There is no chance of recovery do you even know who the OM is? If you do expose him to everyone in his life.
Unhinged ( member #47977) posted at 9:54 PM on Monday, July 8th, 2019
One cannot reconcile alone.
Married 2005
D-Day April, 2015
Divorced May, 2022
"The Universe is not short on wake-up calls. We're just quick to hit the snooze button." -Brene Brown
J707 ( member #63778) posted at 10:00 PM on Monday, July 8th, 2019
I would say zero. And if she won't address her own issues she is bound to repeat her own history.
Odonna ( member #38401) posted at 10:06 PM on Monday, July 8th, 2019
One can always stay with a wayward spouse or gf, but that is not "saving the relationship." That is just staying with an unrepentant person at high risk of cheating again, and hoping against hope that it won't happen. But probably it will, because she is not doing any work to find out why she did it once (that you know of).
Read Linda MacDonald's book "How to Help Your Spouse Heal from your Affair." It is short and very insightful - a recipe-book for what you need to look for and what she needs to do. Mark it up where it resonates most with you and give it to her with a deadline to read it in 48 hours (it is very short). If she does, you may see some big changes right away. If she refuses to read it or pooh-poohs its advice, that is a huge red flag all by itself.
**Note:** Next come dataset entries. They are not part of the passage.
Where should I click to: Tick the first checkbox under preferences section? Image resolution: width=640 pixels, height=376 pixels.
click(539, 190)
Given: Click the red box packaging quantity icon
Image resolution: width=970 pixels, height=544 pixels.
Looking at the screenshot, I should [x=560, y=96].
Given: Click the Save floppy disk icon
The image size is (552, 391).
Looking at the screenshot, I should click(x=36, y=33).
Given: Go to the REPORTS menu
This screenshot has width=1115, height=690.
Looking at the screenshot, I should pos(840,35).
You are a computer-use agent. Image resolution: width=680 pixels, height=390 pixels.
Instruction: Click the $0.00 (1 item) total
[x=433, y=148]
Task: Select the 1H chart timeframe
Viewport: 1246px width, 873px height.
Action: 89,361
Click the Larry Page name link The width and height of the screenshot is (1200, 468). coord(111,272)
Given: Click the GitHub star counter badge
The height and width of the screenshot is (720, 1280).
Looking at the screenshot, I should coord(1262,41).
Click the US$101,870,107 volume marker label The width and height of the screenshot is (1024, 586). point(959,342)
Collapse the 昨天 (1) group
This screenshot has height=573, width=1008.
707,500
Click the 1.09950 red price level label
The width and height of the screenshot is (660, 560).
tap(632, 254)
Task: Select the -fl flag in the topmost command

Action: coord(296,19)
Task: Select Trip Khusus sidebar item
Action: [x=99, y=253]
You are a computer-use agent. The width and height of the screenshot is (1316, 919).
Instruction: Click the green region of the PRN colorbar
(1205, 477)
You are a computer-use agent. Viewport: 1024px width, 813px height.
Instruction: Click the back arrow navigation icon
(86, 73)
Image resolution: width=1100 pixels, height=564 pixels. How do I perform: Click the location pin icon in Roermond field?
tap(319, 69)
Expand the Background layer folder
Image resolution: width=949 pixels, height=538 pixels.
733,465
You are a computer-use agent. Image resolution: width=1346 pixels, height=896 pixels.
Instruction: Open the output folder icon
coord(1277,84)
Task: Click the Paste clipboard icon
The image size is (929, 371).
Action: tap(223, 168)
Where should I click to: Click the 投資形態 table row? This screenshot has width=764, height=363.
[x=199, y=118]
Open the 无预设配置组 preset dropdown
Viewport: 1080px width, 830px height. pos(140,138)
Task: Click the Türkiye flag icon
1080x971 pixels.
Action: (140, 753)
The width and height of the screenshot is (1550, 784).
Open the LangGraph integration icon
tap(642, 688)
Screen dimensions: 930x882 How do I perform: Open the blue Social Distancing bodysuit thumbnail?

fareast ( Moderator #61555) posted at 10:23 PM on Monday, July 8th, 2019
I would say zero. Anything else is just rugsweeping IMO.
Never bother with things in your rearview mirror. Your best days are on the road in front of you.
DevastatedDee ( member #59873) posted at 10:30 PM on Monday, July 8th, 2019
I don't know you, but unless you are a thoroughly horrible sociopathic puppy drowning complete piece of shit, you deserve better than this in a relationship.
Why do you want to be with a woman who disrespects you this way? Seriously, what is it that keeps you in this? She should be BEGGING you to stay and giving you whatever you need to help heal. You stay and you are forever the secondary person in this relationship and she knows that she can do anything she wants to you and it won't matter.
DDay: 06/07/2017
MH - RA on DDay.
Divorced a serial cheater (prostitutes and lord only knows who and what else).
Butforthegrace ( member #63264) posted at 10:30 PM on Monday, July 8th, 2019
In the words of a good friend, your chance of recovering in those circumstances is "zip point shit". She is demanding that you rug-sweep the A. Rug sweeping always comes back to bite in the arse.
"The wicked man flees when no one chases."